WORK TO COMPLETE: Using the records below, give the number of lines where the string "computer" shows up. Add nothing to it.

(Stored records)
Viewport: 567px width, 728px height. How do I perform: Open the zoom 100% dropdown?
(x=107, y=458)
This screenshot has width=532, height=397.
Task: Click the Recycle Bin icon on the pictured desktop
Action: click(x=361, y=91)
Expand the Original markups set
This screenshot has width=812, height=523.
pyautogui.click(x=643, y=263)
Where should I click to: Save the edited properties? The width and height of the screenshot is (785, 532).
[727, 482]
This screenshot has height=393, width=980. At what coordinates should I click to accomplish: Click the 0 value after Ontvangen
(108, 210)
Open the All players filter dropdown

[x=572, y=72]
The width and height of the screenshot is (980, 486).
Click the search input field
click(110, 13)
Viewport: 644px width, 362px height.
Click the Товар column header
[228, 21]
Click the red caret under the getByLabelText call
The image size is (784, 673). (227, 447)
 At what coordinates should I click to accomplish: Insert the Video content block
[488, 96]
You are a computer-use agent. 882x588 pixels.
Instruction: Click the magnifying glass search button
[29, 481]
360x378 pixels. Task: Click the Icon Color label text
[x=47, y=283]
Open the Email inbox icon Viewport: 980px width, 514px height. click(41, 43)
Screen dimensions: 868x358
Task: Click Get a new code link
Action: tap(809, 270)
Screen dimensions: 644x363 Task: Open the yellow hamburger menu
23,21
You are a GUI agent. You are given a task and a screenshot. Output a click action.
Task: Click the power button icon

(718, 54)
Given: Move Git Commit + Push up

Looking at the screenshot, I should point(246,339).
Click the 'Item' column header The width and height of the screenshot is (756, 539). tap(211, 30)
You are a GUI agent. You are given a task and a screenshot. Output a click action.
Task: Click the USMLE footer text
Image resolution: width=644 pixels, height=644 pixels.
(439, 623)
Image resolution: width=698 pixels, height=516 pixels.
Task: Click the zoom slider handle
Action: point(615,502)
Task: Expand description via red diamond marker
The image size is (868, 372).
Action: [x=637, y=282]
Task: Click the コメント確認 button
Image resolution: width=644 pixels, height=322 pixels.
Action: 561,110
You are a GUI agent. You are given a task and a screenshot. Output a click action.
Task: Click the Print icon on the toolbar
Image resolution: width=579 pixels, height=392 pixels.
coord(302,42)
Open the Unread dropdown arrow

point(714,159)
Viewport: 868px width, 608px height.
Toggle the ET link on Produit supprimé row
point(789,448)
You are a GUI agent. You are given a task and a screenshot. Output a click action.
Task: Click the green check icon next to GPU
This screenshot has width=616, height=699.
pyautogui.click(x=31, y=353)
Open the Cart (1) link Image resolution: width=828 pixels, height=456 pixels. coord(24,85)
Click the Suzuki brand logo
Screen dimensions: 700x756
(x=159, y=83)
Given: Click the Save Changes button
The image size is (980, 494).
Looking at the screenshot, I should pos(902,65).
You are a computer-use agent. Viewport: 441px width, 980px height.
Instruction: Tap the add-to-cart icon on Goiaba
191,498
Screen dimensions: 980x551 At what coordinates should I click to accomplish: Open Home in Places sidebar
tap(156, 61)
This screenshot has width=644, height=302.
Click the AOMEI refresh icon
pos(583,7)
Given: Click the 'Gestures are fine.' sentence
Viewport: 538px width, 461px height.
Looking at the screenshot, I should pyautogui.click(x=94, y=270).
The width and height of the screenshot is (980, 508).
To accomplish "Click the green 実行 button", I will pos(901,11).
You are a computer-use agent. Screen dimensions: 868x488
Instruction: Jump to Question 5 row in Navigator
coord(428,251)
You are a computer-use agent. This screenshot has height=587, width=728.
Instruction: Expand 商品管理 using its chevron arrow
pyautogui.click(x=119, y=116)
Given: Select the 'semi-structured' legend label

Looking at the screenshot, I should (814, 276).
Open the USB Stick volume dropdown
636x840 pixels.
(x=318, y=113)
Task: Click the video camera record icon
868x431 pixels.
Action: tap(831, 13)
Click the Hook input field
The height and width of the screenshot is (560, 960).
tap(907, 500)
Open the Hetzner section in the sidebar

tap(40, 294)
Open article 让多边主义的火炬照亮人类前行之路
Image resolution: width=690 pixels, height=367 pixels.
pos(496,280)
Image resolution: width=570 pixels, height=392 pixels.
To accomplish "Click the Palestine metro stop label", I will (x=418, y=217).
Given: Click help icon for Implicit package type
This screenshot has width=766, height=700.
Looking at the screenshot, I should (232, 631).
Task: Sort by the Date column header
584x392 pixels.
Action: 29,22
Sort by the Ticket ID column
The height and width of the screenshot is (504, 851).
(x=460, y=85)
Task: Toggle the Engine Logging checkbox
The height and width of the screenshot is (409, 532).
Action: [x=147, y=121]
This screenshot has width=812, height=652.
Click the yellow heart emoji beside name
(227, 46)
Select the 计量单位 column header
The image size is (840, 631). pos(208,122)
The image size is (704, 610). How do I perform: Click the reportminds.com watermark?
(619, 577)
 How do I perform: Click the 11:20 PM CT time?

ANSWER TO THIS TASK: 4